Até quem me encontra na fila da padaria sabe que tenho um amor. Quando saio e passo desviando dos faróis. Que abrem caminho... Sigo amando. Motoristas sorriem. No fundo sabem que tenho um amor e que me espera chegar com o pão quentinho. O porteiro do prédio. A vizinha. O cobrador. As crianças na praça. O moço que vai de bicicleta. A garota que faz caminhada. Sim, sabem que tenho um amor. Carrego amor nos olhos. Espalho amor por onde passo. Sorrio leve. Ando macio. O amor faz meu coração dar cambalhotas. Aprecio seu cabelo dourado. Seus pés estão sempre frios à noite. Aquecemos.  O moço da oficina. A moça da clínica. Caminho entre eles e o amor me carrega. Quando você sai me afogo em saudades. Fico triste. Amuada. Quando você abre a porta traz o sol. A casa fica cheia. Meu amor transborda. Meus olhos reviram. Quero alcançar você na esquina. Ver seus olhos deslizarem na rua e encontrar os meus. Minha caminhada floresce amor. Quando saio do trabalho... A moça da recepção. O rapaz que cruza comigo. A senhora. O vovô com sua neta. A mulher grávida... todos sabem que estou voltando para reencontrar meu amor. Os meus olhos dão piruetas apaixonados. Deixo um pouco de amor por onde passo. As pessoas sorriem para mim. Somos cúmplices. Todos sabem que tenho um amor. Feliz, ando pela vida. Um deslize. Um descuido... lá estou amando mais. Muitas vezes, você toma meus pensamentos. Fico horas amando. Transbordo amor. Gosto de sentir seu cheiro dentro de mim. Bailamos amor.  Um cisco em meu olho.
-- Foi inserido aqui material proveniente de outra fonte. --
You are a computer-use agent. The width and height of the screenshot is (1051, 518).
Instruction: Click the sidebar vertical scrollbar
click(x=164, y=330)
E você sopra amor. Até quem conversa comigo. Pede uma informação. Os alunos. A moça da TV. A apresentadora do jornal. A atriz. O ator. Quem me olha pela janela. O personagem do livro que leio... sabem que tenho um amor. Que vivo uma primavera infinita. E que a chuva quando cai adoça nosso amor. A moça do açougue sabe. A caixa do supermercado sabe também... que tenho um amor. Que me faz bem. Que à tarde quando nosso olhar se encontra. Procuro a palavra exata para traduzir o amor que sinto. O amor, meu amor, é indizível. Em beijos. Abraços. Enquanto corto sua unha. Faço o seu café. Quando me emociono em seus olhos verdes. E me desmancho em seu riso largo. A primeira vez que vi você... O amor me deu um solavanco.  E quis conhecer todos os seus cantinhos. O amor rasgou meu peito. Os manuais. O amor fundiu nossas vidas. Enlaçou nossos corpos. O amor nos embala à vida.